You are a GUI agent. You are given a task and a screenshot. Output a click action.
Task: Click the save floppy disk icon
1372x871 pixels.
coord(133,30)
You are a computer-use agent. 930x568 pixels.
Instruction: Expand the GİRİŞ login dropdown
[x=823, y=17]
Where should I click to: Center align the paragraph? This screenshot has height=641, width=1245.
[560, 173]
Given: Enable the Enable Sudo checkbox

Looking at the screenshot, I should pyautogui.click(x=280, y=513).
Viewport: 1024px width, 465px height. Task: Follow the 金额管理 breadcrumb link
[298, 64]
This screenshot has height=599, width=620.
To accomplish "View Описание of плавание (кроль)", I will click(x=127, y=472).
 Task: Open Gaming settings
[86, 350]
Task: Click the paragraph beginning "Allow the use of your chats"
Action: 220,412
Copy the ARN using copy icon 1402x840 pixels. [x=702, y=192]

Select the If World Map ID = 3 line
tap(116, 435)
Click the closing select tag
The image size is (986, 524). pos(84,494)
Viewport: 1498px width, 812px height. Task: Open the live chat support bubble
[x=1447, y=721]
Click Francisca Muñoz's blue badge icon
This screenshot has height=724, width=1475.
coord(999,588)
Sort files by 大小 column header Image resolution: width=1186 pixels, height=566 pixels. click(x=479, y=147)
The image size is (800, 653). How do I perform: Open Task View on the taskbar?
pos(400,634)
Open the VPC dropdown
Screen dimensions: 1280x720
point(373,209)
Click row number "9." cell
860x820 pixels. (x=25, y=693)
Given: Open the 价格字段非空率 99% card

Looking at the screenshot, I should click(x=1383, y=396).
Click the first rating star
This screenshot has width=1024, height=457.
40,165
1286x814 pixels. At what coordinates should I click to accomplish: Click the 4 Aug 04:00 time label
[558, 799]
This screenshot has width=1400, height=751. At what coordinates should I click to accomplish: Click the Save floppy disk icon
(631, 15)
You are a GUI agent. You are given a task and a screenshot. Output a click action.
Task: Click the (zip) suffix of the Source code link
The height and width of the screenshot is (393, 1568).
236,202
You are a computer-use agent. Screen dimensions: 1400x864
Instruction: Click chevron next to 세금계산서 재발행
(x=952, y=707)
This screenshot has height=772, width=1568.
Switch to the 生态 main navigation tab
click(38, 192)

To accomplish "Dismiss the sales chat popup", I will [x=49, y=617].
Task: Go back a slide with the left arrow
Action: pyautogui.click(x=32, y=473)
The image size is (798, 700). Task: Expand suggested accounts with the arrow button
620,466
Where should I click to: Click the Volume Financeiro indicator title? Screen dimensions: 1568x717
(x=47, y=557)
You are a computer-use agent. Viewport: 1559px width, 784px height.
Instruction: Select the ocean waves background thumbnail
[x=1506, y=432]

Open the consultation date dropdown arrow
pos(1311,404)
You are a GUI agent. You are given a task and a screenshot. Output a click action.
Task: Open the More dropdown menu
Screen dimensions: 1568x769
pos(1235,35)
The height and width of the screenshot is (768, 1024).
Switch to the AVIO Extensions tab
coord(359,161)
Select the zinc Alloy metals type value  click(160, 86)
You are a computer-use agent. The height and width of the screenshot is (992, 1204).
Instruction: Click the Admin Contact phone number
= = =
**WORK REQUEST**. Where a line above contains the word "computer", show that line.

**EXERCISE SOLUTION**.
You are a computer-use agent. 930x568 pixels.
You are a computer-use agent. Screen dimensions: 1400x864
You are a computer-use agent. Viewport: 1559px width, 784px height.
You are a computer-use agent. The height and width of the screenshot is (992, 1204).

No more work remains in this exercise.